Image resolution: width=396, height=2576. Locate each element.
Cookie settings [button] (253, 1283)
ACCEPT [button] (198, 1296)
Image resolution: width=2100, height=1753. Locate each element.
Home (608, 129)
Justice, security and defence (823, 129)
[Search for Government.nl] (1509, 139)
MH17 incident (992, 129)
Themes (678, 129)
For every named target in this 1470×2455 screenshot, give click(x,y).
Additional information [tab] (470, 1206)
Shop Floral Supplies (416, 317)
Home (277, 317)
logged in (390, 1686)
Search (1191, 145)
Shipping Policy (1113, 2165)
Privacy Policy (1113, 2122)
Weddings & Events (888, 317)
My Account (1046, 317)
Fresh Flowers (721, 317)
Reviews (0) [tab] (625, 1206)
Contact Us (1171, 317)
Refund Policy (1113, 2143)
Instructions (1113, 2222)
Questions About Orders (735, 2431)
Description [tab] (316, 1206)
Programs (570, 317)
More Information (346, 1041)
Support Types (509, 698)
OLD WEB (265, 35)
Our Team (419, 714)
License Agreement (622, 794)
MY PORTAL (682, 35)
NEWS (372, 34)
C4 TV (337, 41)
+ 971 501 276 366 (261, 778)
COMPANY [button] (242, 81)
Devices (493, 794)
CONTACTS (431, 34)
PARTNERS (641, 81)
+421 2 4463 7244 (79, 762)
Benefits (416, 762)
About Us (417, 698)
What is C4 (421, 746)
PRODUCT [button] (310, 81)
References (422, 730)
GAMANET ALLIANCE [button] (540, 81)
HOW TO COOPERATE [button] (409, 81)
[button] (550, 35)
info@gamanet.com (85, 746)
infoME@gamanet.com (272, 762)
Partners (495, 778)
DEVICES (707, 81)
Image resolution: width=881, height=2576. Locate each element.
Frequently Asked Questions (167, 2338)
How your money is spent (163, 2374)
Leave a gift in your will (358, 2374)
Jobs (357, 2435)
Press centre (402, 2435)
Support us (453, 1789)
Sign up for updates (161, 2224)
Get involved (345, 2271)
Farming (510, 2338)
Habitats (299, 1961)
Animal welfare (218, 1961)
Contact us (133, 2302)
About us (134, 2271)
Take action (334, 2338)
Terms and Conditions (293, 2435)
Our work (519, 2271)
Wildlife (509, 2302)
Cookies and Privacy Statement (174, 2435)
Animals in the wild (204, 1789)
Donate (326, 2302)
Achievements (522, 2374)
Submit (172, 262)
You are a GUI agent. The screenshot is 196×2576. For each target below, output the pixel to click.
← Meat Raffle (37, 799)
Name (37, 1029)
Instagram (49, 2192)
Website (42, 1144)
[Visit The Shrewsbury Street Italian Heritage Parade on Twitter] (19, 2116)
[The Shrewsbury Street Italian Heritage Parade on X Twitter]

_ _ _ _ _ _ _

◆ Assigned task: Pull every line with the string "screenshot" out of the material.

◆ Solution to this exercise:
For every named target in this 1470×2455 screenshot, give click(x,y).
You are a GUI agent. The screenshot is 196×2576. For each target below, output the pixel to click.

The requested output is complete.